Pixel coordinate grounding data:
+===+
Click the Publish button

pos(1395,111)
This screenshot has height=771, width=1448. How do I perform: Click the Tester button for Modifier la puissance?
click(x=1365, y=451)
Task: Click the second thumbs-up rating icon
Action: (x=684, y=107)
+===+
__Exercise requirements__: Nothing should be missing: every line above must be reproduced exactly.

__Written response__:
Click the Publish button

pos(1395,111)
This screenshot has height=771, width=1448. How do I perform: Click the Tester button for Modifier la puissance?
click(x=1365, y=451)
Task: Click the second thumbs-up rating icon
Action: (x=684, y=107)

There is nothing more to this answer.